Ghrelin inhibits NLRP3 inflammasome activation by upregulating autophagy to improve Alzheimer's disease

Nod-like receptor protein 3 (NLRP3) inflammasome, autophagy, and the aggregation of beta-amyloid (A beta) are key factors in Alzheimer's disease (AD) development. Ghrelin has shown promise in providing neuroprotection for AD. However, the mechanism underlying ghrelin's ability to improve AD by modulating autophagy and the NLRP3 inflammasome requires further clarification. Primary hippocampus neurons and mice were stimulated with A beta 1-42 to create an in vitro and in vivo AD model, followed by ghrelin administration for intervention. Additionally, we subjected the cells to 3-methyladenine (3-MA) treatment. Neuron morphology, microtubule-associated protein 2 (MAP-2) expression, apoptosis, cytokine levels, and protein expression were measured using various techniques. The escape latency of mice was assessed using the Morris water maze (MWM) test, and histopathology of the hippocampus was determined using hematoxylin-eosin staining.
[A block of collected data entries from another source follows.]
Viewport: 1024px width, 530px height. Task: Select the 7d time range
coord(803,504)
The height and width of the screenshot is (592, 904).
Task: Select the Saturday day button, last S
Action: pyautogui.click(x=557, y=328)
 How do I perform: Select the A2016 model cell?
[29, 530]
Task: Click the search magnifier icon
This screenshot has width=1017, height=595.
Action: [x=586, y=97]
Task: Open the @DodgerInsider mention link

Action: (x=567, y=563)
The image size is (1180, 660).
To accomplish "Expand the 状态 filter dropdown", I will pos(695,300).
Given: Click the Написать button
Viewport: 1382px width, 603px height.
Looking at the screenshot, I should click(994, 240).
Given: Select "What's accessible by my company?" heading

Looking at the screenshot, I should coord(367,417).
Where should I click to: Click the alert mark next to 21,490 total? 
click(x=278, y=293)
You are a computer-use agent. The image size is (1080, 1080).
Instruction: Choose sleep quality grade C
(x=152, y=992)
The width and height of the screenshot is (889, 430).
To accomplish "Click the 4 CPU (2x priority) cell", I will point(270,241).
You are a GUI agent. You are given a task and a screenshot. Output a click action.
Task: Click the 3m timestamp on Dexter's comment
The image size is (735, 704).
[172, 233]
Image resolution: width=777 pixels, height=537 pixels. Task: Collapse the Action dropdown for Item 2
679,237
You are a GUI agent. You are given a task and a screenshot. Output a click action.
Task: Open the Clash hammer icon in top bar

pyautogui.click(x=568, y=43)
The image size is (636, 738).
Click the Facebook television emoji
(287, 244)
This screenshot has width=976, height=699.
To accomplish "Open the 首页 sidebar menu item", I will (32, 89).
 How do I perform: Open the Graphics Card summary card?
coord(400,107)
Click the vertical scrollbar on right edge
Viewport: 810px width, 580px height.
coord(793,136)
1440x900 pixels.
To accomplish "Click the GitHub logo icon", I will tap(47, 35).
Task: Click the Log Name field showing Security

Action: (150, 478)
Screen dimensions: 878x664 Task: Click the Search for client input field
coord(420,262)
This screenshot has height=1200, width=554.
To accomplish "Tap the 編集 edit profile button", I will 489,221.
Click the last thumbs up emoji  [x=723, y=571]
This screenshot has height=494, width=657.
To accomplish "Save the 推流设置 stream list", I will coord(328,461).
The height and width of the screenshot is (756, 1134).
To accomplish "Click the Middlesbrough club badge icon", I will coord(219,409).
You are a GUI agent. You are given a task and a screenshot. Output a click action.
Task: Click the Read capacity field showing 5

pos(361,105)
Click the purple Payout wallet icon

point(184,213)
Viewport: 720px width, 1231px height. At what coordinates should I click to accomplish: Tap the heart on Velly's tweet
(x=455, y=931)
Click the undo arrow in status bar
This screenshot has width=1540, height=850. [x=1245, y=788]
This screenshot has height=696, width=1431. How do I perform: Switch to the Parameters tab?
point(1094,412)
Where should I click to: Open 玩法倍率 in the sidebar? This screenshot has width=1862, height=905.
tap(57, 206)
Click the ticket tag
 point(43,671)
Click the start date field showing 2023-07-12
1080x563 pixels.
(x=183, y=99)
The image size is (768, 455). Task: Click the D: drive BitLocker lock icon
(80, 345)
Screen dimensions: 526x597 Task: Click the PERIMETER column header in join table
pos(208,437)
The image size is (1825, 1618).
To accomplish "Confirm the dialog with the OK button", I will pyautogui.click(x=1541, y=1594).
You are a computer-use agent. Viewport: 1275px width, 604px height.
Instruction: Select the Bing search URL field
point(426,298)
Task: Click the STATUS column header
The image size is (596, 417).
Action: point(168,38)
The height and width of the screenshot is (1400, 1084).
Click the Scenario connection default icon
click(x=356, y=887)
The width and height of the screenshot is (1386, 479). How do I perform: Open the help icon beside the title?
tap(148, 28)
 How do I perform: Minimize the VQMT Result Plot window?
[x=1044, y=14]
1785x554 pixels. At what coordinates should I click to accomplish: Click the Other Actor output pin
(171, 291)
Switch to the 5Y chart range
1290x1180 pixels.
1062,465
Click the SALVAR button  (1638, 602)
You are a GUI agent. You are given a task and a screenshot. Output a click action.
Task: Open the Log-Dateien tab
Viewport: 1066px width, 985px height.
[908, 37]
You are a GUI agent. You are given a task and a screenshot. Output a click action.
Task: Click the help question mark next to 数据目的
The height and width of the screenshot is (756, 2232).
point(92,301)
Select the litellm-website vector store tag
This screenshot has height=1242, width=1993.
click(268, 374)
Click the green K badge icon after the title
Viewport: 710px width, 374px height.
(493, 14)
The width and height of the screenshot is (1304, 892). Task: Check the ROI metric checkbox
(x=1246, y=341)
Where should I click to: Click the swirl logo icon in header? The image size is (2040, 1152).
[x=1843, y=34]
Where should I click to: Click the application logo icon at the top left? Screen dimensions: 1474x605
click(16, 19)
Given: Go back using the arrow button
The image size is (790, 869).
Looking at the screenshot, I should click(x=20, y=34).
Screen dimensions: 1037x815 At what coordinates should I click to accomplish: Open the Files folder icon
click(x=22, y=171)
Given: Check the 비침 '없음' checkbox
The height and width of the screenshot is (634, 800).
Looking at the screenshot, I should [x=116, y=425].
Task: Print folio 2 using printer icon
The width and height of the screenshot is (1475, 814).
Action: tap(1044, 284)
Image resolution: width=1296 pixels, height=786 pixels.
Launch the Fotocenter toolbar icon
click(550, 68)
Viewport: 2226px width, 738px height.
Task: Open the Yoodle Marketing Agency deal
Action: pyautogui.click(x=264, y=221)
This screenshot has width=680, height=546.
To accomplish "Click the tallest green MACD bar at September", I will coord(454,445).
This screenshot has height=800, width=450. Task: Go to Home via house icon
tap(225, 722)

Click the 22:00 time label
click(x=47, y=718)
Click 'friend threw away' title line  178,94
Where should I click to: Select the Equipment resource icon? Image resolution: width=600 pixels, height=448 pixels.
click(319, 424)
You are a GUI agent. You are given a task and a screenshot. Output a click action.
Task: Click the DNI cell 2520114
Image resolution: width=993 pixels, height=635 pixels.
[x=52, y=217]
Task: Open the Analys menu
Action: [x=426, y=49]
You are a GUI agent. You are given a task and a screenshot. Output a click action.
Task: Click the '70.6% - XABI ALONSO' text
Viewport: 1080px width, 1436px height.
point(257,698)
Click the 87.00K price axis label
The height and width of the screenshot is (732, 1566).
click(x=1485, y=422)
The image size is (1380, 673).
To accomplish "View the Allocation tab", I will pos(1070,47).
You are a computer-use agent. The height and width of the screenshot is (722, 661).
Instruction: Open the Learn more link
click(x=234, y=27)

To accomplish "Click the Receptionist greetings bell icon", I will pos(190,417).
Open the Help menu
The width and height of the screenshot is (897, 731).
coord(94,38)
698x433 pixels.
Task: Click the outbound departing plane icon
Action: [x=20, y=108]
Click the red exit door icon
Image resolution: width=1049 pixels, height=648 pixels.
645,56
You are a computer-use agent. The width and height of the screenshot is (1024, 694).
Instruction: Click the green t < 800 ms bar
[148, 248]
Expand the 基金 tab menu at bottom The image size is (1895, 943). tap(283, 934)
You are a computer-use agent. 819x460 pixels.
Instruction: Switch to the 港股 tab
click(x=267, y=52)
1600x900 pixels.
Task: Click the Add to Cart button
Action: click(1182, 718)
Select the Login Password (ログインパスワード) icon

At 1-100 nM, ghrelin increased neuron/synapse numbers and MAP-2 expression dose-dependently while blocking apoptosis in A beta 1-42-treated cells. Moreover, ghrelin reduced the expression of A beta 1-42, p-Tau/Tau, p62, NLRP3, ASC, and cleaved Caspase-1, while increasing the expression of LC3II/LC3I and Beclin1 in AD cells. Furthermore, ghrelin treatment also decreased the levels of A beta 1-42, IL-1 beta, and IL-18 in the cells. The effects of ghrelin were reversed by 3-MA. Our in vivo experiments provided further confirmation of the above effect of ghrelin on AD. Additionally, the injection of A beta 1-42 induced increased escape latency in mice and histopathological changes in hippocampal neurons. All of these abnormalities were significantly improved following administration of ghrelin. Ghrelin mitigated A beta 1-42-induced neurotoxicity and relieved neuronal damage by upregulating autophagy to inactivate NLRP3, thus showing promising potential in treating AD.